As an actor, and a director, it’s too easy to be blasé about the issue. After all, what actor has ever had their artistic contribution stolen, or misrepresented, or changed by an outside party? As actors and directors, we are artists, but we are artists who are part of a *collective work*. Understand that, respect that, and community theatre will not only survive, it will survive with integrity. 

Thursday, December 1, 2011

Tilt at ALL the Windmills!



After years of thinking about it, and sometimes even talking about it, I have at last begun a blog. The motivation for the blog, the inspiration for the title, and the subject of my first post all stemmed from an incident a few weeks back when, after I delivered an impassioned rant regarding my standards for community theatre, an actor I was working with smiled, shook his head blithely, and murmured, “Well, we all have our windmills.”

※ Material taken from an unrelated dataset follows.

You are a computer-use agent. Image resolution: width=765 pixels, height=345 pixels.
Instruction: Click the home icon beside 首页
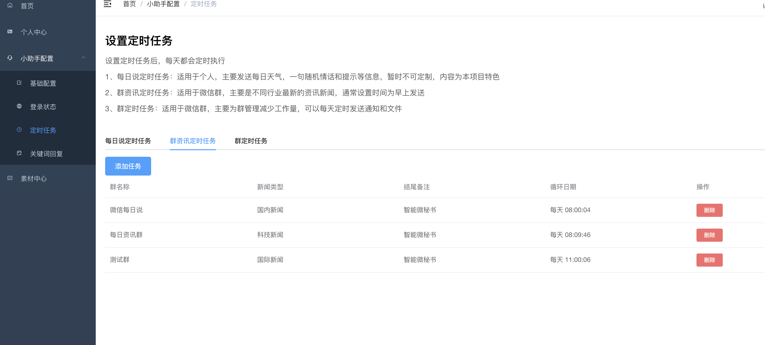[x=10, y=5]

This good-natured comment took me aback for only a moment, but burrowed into my subconscious for weeks. It left me wondering, and re-wondering, is my dedication to the creed that community theatre is the front line in the battle to keep live theatre viable really a case of tilting at windmills?  I don’t know – but perhaps if I chatter on long enough with random blog posts, I’ll be granted a grand epiphany on the matter. Or not.

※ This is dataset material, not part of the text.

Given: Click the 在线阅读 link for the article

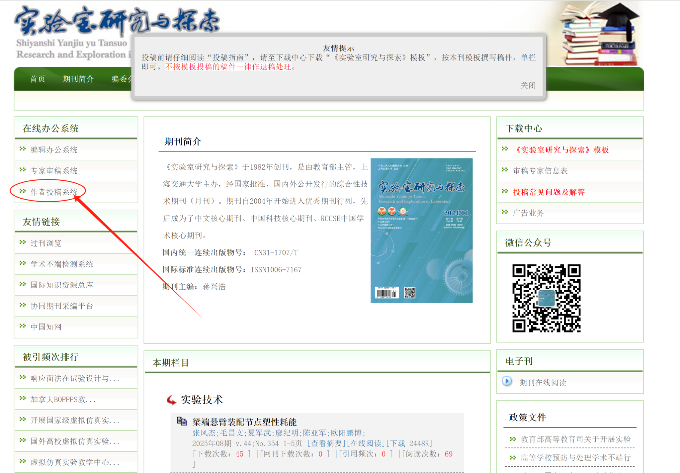Looking at the screenshot, I should click(366, 443).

The aforementioned rant that became the genesis of this blog was prompted by a rehearsal for a show I was directing. After a week or two of struggling with a difficult script, an actor or two began to display mutinous leanings, and a demand of “Change the lines!” began to emerge. I put my foot down, and the roar became a grumbling, and rehearsal went on. Afterwards, I was treated to an email from one of the actors, simultaneously apologizing and questioning my unwavering devotion to “every word of the script”. I responded via email, reiterating my reasons for not making changes to difficult lines (clearly a subject for another blog post!), but after bedding the line-change issue, I found myself continuing in what quickly became a rant. With some editing to remove unnecessary information (and because there just *might* have been a touch of inappropriate language sprinkled in), here is a sampling of the email:
. . . I am of the opinion that community theatre is as much – [heck], more - "real theatre" as professional, so I hold it to the same standards. Theatre is a passion for me, and I hold all aspects of it in the highest respect and I expect the same of those I work with. I find it an embarrassment when people take the attitude "Hey, it's community theatre, it's just for fun, it doesn't really matter what we do with it." That kind of community theatre makes me cringe . . . Theatre was born in the community, the community is it's only hope for survival right now, and it may very well die in the community - there is no excuse for lazy community theatre.

[snip]

That's the kind of director I have always been and always will be - I see so much more to theatre than actors running around on stage spewing lines. The artistry and meaning of it goes much deeper than that - there is art in the playwriting, art in the directing, art in the set design, art in the lighting design, there is even art in the stage managing of a show, and I won't shrug off those principles because I got stuck with a bad script.
I admit, my horse is quite high on this issue. :)
It was this rant, with the line-change issue snipped, that prompted the actor to make the Don Quixote reference when next we met. For those of you unfamiliar with the reference, “tilting at windmills” refers to a scene in the novel Don Quixote by Miguel de Cervantes where the protagonist of the story (named, shockingly, Don Quixote) spies a group of formidable giants in the distance. Don Quixote valiantly charges into battle with them, sure of victory and fortune, despite the admonishment of his friend that the giants are, in fact, merely windmills. In modern terms, “tilting at windmills” can mean either a battle against an imaginary foe, or a battle that is futile. Hence the question that inspired this blog: Is my fight for quality community theatre a battle that doesn’t need to be fought, or a battle that cannot be won?

I say neither, and if giants disguise themselves as windmills, then it is windmills I will fight. And I know for a fact that I am not the only Don Quixote wielding a lance in the community theatre world.